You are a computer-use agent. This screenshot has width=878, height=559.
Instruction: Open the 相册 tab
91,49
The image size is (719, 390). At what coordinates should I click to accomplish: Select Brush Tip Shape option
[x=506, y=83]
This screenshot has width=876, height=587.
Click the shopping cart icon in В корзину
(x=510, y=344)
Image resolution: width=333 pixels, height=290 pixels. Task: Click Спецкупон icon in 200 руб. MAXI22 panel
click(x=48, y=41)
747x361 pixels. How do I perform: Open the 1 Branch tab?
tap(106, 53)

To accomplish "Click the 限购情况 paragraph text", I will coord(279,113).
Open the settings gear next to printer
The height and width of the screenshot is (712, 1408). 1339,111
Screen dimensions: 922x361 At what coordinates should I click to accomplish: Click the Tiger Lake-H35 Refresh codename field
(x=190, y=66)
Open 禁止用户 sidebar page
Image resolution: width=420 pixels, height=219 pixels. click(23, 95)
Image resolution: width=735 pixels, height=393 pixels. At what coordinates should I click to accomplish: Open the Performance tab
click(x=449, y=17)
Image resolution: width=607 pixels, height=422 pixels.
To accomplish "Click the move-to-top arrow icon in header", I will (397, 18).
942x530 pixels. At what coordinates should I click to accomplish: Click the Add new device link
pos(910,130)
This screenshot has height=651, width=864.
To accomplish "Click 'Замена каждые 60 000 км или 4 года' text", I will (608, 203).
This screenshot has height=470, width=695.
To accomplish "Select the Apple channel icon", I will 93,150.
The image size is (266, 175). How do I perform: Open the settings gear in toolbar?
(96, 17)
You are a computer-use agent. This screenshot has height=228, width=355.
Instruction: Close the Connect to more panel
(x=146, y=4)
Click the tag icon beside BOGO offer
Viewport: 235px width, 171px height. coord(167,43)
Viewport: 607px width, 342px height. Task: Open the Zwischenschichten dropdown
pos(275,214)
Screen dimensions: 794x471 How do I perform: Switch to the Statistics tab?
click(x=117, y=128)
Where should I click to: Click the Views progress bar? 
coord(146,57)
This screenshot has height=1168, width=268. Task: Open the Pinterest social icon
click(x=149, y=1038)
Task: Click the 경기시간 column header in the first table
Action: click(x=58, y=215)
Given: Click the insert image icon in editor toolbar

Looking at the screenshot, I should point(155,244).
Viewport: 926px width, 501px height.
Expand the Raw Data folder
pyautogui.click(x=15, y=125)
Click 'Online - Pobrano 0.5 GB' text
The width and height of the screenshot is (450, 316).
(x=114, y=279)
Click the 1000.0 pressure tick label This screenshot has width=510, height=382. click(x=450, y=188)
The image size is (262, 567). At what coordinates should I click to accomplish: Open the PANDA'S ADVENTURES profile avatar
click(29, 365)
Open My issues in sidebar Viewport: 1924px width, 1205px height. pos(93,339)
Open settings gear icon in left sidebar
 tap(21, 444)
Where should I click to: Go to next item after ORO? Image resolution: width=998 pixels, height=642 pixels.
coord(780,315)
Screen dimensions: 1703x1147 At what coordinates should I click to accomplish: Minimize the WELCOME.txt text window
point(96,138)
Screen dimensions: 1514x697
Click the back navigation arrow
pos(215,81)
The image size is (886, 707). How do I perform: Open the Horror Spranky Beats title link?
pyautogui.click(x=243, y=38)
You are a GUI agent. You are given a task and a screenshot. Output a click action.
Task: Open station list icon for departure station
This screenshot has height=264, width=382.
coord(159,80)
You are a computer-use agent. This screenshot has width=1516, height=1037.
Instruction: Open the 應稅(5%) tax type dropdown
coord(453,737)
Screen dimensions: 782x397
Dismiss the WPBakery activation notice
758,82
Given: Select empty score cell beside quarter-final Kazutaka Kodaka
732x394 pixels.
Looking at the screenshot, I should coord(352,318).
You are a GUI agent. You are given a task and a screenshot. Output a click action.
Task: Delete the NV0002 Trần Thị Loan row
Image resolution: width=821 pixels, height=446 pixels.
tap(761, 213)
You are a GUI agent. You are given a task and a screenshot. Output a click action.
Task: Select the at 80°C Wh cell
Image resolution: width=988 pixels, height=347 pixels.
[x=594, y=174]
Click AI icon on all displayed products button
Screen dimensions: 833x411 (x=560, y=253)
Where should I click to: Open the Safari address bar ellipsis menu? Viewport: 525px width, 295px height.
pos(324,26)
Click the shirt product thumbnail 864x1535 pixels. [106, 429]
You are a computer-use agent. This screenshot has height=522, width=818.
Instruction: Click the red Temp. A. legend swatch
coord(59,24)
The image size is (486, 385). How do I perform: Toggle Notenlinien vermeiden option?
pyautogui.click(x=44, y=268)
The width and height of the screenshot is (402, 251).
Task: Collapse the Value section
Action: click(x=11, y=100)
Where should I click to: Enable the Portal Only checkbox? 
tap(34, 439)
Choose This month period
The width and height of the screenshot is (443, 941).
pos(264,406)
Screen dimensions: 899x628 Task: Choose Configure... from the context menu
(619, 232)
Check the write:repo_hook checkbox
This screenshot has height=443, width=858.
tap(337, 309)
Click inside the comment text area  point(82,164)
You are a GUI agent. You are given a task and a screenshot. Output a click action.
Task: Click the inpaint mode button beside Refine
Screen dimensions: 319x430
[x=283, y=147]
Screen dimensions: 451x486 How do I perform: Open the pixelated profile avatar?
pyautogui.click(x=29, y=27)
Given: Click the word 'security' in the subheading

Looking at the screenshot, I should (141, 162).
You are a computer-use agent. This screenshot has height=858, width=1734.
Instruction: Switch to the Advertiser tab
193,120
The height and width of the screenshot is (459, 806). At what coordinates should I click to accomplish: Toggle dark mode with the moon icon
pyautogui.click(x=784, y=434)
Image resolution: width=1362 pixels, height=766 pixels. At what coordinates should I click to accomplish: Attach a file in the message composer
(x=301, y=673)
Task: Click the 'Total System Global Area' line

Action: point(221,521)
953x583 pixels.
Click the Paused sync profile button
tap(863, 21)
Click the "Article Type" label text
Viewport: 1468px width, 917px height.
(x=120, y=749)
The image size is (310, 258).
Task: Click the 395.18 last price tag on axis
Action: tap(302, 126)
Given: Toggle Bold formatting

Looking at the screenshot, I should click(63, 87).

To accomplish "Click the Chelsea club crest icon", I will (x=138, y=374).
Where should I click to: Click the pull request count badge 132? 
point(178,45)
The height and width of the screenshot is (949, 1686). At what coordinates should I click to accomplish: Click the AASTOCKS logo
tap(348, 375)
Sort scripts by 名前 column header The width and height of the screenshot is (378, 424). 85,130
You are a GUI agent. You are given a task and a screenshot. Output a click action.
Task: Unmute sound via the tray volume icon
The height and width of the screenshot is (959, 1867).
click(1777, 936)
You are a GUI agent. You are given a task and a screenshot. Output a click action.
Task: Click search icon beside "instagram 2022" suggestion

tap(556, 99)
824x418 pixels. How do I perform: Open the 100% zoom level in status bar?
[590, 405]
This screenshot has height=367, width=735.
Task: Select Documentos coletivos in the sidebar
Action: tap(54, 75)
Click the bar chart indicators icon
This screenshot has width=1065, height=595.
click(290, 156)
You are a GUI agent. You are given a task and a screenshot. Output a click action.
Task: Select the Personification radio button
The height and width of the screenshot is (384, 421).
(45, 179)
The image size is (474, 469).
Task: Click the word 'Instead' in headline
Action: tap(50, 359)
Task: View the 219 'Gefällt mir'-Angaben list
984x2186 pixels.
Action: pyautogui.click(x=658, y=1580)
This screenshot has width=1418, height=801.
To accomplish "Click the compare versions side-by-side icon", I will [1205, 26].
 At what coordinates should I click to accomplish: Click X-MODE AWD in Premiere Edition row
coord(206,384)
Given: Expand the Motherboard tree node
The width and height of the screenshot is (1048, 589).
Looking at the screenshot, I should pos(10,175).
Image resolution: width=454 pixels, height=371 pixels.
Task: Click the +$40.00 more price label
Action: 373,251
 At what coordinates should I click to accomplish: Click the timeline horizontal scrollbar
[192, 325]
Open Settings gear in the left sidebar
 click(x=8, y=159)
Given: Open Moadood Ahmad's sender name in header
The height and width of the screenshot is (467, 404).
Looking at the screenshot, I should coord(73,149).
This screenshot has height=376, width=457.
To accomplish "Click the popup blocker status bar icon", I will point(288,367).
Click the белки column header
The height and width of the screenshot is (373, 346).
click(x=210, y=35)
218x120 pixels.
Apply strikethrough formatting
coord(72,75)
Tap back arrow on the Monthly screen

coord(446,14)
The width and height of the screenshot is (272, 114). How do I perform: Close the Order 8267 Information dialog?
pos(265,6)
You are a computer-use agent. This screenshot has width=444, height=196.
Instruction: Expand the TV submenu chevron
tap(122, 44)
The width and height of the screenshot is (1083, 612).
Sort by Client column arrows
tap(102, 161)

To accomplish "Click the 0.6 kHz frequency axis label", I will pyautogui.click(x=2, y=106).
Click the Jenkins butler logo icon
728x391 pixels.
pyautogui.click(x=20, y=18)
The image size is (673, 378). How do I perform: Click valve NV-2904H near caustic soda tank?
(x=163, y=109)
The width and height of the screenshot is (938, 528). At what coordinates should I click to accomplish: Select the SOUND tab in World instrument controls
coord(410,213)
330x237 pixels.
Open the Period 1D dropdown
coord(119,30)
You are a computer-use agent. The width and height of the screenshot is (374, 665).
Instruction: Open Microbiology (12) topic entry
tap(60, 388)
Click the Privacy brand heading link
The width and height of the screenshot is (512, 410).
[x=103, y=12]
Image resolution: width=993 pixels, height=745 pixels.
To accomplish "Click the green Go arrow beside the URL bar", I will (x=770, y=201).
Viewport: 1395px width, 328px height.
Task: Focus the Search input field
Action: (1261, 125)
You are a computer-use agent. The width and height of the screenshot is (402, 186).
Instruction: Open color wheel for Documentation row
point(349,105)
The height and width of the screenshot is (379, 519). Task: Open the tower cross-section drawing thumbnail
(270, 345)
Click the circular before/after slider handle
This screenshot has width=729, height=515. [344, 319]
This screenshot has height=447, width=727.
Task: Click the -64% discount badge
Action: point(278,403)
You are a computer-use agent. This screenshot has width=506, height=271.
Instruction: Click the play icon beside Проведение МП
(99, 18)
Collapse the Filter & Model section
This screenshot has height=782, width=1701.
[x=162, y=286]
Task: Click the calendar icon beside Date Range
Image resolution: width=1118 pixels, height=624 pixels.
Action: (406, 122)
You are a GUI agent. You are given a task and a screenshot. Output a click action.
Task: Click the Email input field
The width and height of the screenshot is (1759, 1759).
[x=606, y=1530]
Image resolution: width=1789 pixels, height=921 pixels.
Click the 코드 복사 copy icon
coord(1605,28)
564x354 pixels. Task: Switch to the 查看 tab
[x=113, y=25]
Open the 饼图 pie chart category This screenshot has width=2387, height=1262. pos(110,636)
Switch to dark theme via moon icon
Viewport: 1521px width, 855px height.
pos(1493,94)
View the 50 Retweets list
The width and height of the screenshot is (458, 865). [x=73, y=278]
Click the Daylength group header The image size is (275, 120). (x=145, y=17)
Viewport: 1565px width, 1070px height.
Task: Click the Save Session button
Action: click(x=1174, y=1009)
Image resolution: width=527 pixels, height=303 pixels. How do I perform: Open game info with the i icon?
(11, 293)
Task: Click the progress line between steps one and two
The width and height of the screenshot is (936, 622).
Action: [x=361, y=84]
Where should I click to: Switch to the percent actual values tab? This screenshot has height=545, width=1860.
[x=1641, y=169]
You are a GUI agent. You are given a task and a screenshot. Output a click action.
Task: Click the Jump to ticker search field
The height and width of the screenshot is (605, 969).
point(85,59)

.....

**Written request**
Rewrite the records from the start through the line containing "[x=506, y=83]", replacing "computer-use agent" with "GUI agent" and leaving everything else unchanged.

**Exercise answer**
You are a GUI agent. This screenshot has width=878, height=559.
Instruction: Open the 相册 tab
91,49
The image size is (719, 390). At what coordinates should I click to accomplish: Select Brush Tip Shape option
[x=506, y=83]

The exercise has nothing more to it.